Configuration Overview
The recommended way to configure meka is with a config file at ~/.config/meka/config.toml:
[provider]
name = "openai-api"
model = "gpt-4o"
api_key = "sk-..."
This is all you need to get started. See Config File for the full reference.
Required Settings
meka requires three settings to function.
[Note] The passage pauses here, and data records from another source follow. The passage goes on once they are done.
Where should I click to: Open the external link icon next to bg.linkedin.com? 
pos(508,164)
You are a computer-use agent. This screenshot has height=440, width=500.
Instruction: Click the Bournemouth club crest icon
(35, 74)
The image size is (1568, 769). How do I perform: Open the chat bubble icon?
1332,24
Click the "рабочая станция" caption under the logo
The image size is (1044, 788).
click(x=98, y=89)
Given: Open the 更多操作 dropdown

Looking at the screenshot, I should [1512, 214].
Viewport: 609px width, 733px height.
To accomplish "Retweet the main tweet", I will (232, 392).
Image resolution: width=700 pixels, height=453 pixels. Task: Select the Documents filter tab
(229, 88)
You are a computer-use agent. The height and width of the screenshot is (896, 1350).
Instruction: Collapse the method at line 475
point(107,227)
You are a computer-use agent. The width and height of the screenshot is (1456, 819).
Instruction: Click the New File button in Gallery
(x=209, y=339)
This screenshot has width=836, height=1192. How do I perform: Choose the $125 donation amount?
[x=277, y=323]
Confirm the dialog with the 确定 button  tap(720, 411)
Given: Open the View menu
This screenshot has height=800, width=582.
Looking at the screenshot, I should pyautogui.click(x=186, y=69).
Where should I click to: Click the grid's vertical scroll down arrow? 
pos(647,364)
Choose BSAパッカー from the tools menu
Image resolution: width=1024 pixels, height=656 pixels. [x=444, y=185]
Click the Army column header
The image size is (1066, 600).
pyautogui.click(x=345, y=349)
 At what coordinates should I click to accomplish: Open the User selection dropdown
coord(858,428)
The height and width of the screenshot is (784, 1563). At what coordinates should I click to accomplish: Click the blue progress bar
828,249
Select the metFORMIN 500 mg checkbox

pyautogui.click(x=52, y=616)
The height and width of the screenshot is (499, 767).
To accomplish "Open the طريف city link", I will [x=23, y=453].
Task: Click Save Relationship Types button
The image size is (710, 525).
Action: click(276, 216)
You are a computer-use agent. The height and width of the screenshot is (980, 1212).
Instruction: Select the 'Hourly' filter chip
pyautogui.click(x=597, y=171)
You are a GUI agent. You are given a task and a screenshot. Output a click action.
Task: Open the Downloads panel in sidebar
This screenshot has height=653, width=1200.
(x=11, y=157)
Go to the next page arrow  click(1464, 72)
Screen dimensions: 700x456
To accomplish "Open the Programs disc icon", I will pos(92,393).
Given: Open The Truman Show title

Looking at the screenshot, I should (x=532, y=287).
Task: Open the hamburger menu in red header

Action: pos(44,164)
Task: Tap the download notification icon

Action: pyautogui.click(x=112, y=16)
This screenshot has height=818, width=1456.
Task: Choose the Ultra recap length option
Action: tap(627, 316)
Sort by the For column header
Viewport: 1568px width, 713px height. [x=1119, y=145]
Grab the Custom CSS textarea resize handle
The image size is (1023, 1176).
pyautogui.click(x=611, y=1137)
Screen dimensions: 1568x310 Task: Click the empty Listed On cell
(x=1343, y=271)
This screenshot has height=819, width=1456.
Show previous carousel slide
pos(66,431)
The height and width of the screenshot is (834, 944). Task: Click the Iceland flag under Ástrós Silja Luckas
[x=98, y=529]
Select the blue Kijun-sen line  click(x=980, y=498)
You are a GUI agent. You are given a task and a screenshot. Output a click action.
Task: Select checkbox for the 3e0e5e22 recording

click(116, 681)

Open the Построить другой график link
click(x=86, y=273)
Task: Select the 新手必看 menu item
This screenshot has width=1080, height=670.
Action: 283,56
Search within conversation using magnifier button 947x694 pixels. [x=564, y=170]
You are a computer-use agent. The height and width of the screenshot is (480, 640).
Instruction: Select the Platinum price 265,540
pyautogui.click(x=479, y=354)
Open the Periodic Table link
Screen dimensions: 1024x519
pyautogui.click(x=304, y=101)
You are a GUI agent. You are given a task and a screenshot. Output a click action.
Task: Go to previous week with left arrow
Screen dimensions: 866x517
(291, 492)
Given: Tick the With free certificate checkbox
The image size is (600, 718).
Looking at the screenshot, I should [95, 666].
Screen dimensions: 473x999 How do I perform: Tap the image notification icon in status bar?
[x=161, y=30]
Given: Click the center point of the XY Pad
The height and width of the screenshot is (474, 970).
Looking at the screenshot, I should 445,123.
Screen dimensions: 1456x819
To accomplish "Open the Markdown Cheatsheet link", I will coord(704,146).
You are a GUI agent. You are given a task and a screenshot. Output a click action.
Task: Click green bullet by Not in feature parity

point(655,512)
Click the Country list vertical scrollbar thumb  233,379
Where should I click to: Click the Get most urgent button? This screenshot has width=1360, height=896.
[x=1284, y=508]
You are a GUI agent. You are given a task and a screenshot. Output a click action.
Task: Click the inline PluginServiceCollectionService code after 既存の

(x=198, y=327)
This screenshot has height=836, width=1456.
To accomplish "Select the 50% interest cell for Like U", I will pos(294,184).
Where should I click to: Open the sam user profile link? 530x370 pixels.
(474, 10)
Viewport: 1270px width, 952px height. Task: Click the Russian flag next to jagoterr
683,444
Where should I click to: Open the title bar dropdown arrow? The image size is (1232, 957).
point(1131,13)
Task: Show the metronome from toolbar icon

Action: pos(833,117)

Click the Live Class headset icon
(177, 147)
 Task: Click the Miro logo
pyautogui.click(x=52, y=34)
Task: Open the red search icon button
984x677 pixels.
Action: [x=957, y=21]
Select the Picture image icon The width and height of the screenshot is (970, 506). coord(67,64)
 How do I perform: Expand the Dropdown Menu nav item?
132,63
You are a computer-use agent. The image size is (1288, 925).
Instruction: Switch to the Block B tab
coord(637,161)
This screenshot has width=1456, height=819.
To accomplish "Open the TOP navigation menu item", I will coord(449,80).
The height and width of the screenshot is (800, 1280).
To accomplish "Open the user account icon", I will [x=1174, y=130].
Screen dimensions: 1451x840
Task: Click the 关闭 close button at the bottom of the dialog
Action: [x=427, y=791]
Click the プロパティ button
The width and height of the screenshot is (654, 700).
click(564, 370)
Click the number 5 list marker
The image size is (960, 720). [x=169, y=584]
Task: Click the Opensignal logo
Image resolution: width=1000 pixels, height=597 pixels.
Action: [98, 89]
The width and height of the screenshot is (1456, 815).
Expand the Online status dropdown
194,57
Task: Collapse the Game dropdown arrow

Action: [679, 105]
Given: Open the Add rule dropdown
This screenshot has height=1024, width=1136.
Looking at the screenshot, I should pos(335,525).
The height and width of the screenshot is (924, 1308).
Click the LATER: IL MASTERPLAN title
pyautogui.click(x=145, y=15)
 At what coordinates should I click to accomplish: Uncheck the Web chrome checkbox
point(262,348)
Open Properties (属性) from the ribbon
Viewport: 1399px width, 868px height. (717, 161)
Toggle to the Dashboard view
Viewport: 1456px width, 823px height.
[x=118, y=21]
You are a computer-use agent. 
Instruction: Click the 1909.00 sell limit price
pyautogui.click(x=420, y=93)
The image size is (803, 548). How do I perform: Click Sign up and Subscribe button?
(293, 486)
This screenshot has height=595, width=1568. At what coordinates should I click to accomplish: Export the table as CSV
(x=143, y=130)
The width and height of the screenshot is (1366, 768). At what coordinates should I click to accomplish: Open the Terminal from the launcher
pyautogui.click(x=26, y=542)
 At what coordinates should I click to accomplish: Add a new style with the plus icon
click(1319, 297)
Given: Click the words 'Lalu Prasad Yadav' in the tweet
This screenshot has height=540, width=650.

If any are missing, it prints an error with setup instructions:
| Setting | Config Key | Env Var | CLI Flag |
|---|---|---|---|
| Provider | provider.name | MEKA_PROVIDER | --provider |
| Model | provider.model | MEKA_MODEL | -m, --model |
| API Key | provider.api_key | OPENAI_API_KEY or CLAUDE_API_KEY | – |
Override Layers
Configuration is layered. Higher-priority layers override lower ones:
- CLI flags – per-invocation overrides (
--provider,--model,--base-url,-p) - Environment variables – useful for CI, containers, or temporary overrides (
MEKA_PROVIDER, etc.) - Config file – persistent settings in
~/.config/meka/config.toml - Built-in defaults – permission defaults to
read, streaming defaults to on
For example, --model gpt-4o-mini on the command line overrides both MEKA_MODEL and provider.model in the config file.
API Key Resolution
The API key environment variable depends on the configured provider:
- Provider
openai-api: readsOPENAI_API_KEY - Provider
openai-codex: readsOPENAI_CODEX_TOKEN, otherwise loads the OAuth token saved bymeka setup - Provider
claude-api: readsCLAUDE_API_KEY - Provider
claude-oauth: readsCLAUDE_OAUTH_TOKEN, otherwise loads the OAuth token saved bymeka setup
If the environment variable is not set, it falls back to provider.api_key (or provider.oauth_token for OAuth providers) in the config file.